Singapore noodles with prawns and Chinese sausages


Ingredients
- 3 sliced Chinese sausages
- 1/4 pound shrimp, peeled and deveined
- 2 garlic cloves crushed and finely chopped
- 1 tbs of vegetable oil
- 2 large beaten eggs
- 1 tbs of vegetable oil
- 1/2 medium onion sliced
- 1/2 medium red bell pepper, stemmed, seeded and julienned
- 1/2 medium carrot, julienned
- 2 green onions, very thinly sliced on the bias
- 2 tbs of fish sauce
- 1 package dried rice noodles, Singapore Special, cooked as directed and drained
- 1 tbs of soy sauce
- 1 tbs of Shaoxing wine
- 1 CAT ground white pepper
- 1 Tsp of sugar
- 1 Tsp curry powder
- 2 teaspoons toasted sesame oil
Preparation
1- In a wok or large skillet, put the sausages and cook them quickly over medium heat. Reserve the sausages in a bowl.

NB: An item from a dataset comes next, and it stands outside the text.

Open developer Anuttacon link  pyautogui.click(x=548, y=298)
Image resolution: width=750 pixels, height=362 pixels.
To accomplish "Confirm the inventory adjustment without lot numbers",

2- In the oil of the sausages, add the prawns and cook them quickly. Remove the prawns and reserve them in the bowl of sausages.
3- Add the oil and pour in the beaten eggs. Cook into an omelette and slice with spatula and set aside in the bowl of sausage and shrimp.
4- Add the oil and cook the garlic, onions, pepper and carrot over medium heat. Add the fish sauce.
5- Add the noodles and the rest of the ingredients including the sausage slices, the shrimp and the omelette slices. Mix everything well.
2- In the oil of the sausages, add the prawns and cook them quickly. Remove the prawns and reserve them in the bowl of sausages.
3- Add the oil and pour in the beaten eggs. Cook into an omelette and slice with spatula and set aside in the bowl of sausage and shrimp.
4- Add the oil and cook the garlic, onions, pepper and carrot over medium heat. Add the fish sauce.
5- Add the noodles and the rest of the ingredients including the sausage slices, the shrimp and the omelette slices. Mix everything well.